If a line in the listing below contains "item", return that line.
Top of Source records
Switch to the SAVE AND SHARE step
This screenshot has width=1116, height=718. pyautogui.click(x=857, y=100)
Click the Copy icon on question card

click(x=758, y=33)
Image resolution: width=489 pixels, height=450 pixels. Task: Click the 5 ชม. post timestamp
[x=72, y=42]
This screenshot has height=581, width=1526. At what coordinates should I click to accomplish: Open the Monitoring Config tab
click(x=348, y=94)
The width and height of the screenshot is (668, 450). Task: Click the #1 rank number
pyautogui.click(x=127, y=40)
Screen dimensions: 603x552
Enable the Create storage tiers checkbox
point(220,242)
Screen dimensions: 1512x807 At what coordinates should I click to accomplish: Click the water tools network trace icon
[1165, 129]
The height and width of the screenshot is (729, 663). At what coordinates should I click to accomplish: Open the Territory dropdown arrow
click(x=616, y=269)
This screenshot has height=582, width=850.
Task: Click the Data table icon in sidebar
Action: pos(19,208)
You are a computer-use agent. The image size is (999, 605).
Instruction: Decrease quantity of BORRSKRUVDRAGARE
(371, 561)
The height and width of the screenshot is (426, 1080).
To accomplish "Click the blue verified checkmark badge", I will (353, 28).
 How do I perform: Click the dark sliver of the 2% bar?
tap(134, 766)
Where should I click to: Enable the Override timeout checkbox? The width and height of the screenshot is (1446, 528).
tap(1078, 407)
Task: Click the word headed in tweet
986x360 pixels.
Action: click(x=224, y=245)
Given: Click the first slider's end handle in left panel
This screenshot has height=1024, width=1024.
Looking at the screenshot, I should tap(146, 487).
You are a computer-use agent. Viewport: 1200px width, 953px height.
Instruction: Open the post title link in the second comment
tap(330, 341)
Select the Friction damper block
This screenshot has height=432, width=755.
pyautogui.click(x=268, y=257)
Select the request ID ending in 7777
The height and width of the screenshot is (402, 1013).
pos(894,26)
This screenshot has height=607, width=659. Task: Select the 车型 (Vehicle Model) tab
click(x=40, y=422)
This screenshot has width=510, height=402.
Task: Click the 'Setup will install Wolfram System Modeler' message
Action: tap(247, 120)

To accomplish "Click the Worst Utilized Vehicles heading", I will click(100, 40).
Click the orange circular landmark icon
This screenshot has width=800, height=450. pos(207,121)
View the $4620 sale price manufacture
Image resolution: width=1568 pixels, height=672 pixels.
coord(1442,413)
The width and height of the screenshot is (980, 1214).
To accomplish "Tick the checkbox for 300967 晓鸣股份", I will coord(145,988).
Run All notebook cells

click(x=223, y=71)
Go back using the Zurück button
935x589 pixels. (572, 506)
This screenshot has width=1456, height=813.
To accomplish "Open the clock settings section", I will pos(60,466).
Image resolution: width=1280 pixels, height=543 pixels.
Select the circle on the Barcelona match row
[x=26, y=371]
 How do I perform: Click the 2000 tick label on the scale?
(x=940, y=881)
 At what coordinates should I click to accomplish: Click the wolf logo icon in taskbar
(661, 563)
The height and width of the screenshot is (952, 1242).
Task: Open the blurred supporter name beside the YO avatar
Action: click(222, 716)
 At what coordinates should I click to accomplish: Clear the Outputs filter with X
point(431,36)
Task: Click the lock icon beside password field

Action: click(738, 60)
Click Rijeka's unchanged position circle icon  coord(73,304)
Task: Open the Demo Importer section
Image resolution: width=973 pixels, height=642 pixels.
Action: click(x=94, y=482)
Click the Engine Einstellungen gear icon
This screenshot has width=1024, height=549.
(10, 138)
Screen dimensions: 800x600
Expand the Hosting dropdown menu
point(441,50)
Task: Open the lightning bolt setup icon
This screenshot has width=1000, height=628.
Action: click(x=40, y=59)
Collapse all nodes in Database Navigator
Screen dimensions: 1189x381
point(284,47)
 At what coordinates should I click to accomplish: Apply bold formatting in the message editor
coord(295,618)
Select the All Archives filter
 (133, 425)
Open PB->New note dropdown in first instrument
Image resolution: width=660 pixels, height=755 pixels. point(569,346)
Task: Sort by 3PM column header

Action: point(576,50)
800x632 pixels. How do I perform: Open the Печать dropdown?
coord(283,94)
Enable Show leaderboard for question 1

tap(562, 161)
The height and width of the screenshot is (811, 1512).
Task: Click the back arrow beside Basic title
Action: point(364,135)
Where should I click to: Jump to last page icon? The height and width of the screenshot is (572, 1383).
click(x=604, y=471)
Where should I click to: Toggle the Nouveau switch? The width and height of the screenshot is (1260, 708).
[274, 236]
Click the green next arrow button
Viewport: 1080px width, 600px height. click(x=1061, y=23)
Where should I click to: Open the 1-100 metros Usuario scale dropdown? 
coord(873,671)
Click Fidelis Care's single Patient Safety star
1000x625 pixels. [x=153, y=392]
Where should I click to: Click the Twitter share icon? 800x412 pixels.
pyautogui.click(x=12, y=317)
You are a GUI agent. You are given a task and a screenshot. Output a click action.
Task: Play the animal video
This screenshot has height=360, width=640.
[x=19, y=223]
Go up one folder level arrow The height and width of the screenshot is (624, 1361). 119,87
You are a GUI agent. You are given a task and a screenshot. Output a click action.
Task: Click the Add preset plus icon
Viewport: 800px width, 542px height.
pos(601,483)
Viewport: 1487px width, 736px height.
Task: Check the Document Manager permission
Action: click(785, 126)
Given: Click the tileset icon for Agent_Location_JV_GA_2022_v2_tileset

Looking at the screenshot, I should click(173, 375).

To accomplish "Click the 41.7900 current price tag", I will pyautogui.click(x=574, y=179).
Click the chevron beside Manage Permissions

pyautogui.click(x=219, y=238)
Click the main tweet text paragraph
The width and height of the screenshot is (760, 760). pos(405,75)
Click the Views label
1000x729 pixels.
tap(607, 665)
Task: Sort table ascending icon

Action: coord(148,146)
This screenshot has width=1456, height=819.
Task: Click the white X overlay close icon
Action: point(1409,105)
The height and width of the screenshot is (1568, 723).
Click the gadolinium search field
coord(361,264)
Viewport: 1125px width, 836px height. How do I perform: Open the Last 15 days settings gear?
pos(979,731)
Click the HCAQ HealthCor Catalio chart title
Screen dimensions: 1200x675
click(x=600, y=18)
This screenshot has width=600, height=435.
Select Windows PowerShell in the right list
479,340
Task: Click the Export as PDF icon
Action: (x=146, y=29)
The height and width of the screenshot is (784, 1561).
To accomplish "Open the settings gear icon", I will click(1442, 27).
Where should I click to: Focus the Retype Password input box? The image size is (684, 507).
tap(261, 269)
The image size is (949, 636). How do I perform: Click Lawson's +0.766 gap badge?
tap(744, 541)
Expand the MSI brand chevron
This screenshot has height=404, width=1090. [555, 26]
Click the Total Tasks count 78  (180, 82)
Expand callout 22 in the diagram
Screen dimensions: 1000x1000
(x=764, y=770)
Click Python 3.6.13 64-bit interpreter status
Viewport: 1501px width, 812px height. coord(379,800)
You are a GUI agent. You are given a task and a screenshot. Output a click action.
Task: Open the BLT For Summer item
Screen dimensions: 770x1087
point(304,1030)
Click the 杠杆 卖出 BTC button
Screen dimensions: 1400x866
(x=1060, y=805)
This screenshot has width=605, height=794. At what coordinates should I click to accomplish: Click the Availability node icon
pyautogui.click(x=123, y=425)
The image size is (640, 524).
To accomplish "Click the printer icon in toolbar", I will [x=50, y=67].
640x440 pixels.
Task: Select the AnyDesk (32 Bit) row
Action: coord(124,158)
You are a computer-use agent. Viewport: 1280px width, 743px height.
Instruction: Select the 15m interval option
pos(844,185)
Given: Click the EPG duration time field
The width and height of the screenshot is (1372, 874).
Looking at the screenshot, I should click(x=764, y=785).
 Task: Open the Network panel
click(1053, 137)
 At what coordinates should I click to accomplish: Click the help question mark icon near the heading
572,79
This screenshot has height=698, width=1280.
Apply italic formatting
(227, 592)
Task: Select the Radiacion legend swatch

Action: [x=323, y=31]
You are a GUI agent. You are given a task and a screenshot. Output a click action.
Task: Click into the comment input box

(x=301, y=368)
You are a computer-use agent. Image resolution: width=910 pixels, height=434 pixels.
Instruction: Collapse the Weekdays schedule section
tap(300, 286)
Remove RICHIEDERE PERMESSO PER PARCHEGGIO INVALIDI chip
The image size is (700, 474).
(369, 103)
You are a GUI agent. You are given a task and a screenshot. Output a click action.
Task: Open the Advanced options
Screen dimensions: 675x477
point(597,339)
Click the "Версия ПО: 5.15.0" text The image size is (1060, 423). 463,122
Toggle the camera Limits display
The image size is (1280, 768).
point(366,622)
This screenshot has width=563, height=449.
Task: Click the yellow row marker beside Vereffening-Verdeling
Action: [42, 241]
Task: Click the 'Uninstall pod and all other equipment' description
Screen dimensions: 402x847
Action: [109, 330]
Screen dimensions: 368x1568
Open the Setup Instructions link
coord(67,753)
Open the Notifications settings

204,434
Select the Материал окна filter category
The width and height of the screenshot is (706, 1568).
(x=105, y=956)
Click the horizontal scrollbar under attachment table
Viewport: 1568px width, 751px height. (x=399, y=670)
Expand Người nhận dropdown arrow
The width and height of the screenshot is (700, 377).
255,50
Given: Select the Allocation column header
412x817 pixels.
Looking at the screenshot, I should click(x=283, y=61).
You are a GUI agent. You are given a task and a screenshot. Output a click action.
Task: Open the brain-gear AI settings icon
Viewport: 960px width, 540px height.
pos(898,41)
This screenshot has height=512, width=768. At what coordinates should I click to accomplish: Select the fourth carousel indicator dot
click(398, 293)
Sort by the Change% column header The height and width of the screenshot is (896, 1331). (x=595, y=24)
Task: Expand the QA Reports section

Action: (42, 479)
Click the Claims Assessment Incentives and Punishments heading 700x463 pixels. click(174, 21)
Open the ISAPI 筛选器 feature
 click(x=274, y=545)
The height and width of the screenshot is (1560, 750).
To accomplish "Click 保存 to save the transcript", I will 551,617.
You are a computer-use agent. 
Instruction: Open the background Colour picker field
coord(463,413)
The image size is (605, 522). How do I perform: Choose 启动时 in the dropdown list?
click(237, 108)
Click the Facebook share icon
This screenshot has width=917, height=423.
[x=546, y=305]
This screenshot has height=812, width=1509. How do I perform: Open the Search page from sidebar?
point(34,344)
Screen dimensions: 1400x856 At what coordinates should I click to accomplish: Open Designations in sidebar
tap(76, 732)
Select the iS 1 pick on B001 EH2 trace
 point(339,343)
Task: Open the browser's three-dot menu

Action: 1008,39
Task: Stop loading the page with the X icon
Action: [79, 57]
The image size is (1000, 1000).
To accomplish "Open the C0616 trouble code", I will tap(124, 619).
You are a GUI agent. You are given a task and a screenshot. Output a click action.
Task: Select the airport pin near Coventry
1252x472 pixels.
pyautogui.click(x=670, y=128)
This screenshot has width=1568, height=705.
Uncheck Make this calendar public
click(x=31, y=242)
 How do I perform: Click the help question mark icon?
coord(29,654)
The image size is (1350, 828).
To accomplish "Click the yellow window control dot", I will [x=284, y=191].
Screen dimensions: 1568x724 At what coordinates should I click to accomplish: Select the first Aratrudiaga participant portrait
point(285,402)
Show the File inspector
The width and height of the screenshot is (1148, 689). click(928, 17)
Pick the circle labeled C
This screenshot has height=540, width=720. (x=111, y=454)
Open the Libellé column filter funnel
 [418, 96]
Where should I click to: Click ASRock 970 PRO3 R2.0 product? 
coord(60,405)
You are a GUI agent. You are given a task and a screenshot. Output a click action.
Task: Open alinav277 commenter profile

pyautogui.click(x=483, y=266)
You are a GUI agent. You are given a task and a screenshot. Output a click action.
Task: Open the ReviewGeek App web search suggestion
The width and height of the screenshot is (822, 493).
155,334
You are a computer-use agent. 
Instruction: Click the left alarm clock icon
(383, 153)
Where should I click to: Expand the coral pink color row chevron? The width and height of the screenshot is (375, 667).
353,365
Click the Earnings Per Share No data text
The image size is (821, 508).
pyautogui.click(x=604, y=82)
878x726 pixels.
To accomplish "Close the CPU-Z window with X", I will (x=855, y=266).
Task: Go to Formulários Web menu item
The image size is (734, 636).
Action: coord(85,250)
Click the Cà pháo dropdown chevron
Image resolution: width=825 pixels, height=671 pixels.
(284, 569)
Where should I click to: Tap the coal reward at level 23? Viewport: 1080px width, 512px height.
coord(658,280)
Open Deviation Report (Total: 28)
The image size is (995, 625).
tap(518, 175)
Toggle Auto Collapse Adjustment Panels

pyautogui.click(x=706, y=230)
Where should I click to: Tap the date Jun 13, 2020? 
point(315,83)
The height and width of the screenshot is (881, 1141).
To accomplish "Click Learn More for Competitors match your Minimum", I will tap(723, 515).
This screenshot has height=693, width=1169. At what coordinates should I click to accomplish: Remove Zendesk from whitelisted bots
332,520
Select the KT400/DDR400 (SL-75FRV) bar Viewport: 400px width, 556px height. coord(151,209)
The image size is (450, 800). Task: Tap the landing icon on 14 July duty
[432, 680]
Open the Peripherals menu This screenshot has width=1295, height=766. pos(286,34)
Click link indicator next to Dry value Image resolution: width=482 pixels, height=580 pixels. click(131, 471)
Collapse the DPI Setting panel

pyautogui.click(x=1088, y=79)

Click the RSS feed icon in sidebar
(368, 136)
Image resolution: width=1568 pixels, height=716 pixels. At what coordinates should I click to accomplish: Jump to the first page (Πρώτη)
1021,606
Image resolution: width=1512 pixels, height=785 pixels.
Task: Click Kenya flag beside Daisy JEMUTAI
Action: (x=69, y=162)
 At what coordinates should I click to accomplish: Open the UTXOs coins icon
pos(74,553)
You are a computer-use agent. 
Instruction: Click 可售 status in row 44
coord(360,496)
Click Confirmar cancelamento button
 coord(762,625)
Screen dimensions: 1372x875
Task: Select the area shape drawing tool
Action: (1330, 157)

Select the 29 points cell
Bottom of Source records
» **Problem solution**
Task: Open the BLT For Summer item
Task: Go to Formulários Web menu item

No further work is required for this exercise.